Investing in derivatives may involve greater risks than investing in the underlying assets directly and, to varying degrees, may involve risk of loss in excess of any initial investment and collateral received. In addition, there may be the risk that the change in value of the derivative contract does not correspond to the change in value of the underlying instrument.

Futures Contracts: A futures contract is an agreement between two parties to buy or sell a specified underlying instrument for a specified price at a specified future date. The Fund used futures contracts to manage its exposure to the commodities market. Open futures contracts at period end are presented in the Consolidated Schedule of Investments under the caption "Futures Contracts." The underlying face amount at value reflects each contract’s exposure to the underlying instrument or index at period end. Securities deposited to meet initial margin requirements are identified in the Consolidated Schedule of Investments.
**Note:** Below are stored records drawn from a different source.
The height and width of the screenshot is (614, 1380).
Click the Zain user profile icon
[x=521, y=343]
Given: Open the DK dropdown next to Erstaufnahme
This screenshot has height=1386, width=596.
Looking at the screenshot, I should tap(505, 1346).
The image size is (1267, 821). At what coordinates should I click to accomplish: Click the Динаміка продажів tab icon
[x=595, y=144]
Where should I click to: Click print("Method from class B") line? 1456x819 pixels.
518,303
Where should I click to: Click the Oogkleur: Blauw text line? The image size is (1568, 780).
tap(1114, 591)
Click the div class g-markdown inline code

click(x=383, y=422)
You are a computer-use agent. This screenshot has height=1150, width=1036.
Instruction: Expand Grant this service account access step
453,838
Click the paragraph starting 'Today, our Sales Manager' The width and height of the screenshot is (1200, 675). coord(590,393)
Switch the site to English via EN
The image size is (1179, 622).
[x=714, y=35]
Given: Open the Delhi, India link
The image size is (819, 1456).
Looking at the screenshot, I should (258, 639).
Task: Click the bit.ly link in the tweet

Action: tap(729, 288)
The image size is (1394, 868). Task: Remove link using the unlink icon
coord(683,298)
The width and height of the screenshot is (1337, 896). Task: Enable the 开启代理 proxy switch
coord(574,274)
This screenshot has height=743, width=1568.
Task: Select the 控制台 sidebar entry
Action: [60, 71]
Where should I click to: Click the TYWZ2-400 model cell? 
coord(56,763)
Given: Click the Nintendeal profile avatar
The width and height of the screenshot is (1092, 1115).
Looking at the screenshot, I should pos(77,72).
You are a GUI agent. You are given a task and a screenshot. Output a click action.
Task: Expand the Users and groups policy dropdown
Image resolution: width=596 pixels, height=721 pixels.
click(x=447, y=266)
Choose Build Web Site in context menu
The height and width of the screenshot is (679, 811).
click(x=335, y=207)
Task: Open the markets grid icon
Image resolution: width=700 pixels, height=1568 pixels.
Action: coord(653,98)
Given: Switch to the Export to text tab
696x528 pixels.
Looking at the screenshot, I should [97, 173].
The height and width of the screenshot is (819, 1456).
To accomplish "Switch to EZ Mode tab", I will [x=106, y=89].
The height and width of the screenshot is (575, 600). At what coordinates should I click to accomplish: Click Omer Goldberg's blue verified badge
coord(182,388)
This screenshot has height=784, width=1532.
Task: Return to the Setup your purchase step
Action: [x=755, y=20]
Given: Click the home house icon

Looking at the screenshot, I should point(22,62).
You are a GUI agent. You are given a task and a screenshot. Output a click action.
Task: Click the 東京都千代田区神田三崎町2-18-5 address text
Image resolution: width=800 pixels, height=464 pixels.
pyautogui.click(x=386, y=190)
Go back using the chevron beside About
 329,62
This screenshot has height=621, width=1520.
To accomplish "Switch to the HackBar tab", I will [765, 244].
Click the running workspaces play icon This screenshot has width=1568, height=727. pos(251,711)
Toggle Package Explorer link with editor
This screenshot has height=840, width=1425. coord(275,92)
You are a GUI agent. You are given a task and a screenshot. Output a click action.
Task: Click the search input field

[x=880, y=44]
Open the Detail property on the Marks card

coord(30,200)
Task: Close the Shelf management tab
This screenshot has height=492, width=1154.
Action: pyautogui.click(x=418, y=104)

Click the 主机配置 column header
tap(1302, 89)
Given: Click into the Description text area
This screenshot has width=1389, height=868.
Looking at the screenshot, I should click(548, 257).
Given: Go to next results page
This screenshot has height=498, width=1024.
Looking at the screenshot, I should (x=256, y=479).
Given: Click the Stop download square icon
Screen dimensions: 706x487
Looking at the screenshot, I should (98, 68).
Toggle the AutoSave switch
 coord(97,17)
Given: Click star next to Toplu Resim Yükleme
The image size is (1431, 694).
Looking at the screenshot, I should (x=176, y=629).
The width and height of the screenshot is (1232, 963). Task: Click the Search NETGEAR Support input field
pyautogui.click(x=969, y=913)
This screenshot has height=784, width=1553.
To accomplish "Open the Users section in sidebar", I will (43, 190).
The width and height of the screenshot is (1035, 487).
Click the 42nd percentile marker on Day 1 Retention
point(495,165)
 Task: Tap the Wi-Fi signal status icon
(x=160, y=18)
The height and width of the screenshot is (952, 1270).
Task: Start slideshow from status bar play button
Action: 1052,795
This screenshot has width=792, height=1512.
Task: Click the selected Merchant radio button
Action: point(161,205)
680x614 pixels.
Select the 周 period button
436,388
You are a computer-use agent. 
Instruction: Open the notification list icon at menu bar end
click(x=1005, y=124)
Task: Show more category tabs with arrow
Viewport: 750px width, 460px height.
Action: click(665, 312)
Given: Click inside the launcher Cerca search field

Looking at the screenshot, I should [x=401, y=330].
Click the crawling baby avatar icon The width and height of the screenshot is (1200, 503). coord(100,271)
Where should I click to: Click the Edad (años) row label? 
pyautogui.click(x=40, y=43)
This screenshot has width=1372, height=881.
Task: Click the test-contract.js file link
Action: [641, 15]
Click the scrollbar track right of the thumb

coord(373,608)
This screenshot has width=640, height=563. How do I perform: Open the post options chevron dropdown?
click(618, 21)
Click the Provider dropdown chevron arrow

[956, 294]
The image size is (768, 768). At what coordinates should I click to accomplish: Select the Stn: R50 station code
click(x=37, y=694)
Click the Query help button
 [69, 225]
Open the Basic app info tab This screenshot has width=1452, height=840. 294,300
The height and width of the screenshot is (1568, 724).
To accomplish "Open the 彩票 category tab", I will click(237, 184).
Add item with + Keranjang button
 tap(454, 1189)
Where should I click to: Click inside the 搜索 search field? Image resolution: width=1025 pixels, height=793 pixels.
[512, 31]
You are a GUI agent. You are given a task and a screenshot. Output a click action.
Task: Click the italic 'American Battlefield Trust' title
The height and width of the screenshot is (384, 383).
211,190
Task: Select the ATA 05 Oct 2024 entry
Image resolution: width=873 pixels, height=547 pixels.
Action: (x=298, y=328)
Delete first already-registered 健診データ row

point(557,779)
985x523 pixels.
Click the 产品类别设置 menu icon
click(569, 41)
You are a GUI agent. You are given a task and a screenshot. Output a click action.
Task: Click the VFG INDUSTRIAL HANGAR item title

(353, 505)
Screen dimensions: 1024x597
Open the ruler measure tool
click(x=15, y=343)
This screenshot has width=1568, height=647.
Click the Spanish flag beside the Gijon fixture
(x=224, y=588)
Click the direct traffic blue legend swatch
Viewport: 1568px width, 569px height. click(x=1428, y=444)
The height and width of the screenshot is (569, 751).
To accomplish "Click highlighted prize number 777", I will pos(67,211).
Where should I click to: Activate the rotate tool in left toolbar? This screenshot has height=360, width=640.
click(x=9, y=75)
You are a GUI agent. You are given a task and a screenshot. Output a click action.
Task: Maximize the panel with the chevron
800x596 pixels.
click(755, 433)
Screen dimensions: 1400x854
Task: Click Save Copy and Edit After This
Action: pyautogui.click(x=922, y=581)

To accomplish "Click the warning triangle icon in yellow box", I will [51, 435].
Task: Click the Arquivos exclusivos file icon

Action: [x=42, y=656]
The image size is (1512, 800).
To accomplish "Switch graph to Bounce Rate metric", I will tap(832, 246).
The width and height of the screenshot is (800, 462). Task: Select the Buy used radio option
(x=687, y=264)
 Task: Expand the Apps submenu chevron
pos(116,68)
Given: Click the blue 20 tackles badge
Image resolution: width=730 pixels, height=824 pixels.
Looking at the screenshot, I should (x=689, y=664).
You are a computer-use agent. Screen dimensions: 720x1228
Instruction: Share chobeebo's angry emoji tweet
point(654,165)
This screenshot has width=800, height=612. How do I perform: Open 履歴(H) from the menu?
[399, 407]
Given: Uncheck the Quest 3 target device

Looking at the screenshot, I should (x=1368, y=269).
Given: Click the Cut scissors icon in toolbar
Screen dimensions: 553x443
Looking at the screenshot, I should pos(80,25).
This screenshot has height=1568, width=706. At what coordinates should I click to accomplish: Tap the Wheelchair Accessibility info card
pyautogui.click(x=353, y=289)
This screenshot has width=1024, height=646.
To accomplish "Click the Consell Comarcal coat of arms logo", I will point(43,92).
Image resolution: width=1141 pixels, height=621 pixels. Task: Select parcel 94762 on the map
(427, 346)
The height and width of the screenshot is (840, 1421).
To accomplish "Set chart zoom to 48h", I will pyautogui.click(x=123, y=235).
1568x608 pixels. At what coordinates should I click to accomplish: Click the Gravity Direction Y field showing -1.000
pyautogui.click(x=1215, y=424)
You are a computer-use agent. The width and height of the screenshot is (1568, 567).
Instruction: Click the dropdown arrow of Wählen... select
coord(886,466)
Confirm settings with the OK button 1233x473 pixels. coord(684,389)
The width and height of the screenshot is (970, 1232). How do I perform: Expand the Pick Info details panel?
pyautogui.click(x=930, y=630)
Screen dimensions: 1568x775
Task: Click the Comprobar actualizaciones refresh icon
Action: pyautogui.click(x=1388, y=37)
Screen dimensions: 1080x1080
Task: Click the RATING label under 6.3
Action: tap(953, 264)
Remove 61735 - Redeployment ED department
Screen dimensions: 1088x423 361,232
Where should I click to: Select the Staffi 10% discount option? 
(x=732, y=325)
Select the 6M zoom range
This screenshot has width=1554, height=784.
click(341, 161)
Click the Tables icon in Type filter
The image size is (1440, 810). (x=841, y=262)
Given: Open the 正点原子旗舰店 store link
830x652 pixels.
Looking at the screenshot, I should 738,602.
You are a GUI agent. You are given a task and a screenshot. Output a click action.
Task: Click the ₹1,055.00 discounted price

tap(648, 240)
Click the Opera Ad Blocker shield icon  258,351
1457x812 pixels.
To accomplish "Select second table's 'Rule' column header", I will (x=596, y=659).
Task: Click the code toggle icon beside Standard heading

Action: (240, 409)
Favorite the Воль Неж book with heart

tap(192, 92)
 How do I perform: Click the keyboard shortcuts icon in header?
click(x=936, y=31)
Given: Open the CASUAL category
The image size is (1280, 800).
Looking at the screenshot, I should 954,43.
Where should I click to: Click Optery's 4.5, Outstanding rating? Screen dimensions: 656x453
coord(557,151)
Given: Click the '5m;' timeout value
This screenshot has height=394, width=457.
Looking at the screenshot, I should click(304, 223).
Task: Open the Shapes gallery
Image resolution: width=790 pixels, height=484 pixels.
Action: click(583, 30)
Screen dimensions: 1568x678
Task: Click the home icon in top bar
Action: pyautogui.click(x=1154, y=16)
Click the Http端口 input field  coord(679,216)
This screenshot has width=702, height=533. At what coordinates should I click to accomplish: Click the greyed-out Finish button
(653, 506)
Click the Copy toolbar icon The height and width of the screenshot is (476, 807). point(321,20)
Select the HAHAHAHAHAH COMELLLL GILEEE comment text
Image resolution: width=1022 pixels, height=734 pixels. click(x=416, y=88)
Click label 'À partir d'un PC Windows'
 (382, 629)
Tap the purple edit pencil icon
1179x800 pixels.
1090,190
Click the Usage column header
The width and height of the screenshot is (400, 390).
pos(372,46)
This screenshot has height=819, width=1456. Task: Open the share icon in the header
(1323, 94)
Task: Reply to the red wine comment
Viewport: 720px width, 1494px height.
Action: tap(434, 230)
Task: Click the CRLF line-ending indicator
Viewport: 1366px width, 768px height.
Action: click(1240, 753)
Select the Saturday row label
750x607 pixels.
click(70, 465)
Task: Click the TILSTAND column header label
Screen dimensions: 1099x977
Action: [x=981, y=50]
Swaps: A swap is a contract between two parties to exchange future cash flows at periodic intervals based on a notional principal amount. A bi-lateral OTC swap is a transaction between a fund and a dealer counterparty where cash flows are exchanged between the two parties for the life of the swap.

Total Return Swaps: Total return swaps are agreements between counterparties to exchange cash flows, one based on a market-linked return of an individual asset or a basket of assets (i.e., an index), and the other on a fixed or floating rate. To the extent the total return of the instrument or index underlying the transaction exceeds or falls short of the offsetting payment obligation, the Fund will receive a payment from or make a payment to the counterparty. The Fund entered into total return swaps to manage its commodities market.

Open swaps at period end are included in the Consolidated Schedule of Investments under the caption Swaps.

Other Information

Income Tax Information

At October 31, 2015, the cost of investment securities for income tax purposes, on an unconsolidated basis, was $4,759,991,327. Net unrealized depreciation aggregated $3,213,601,704, all of which was related to depreciated investment securities.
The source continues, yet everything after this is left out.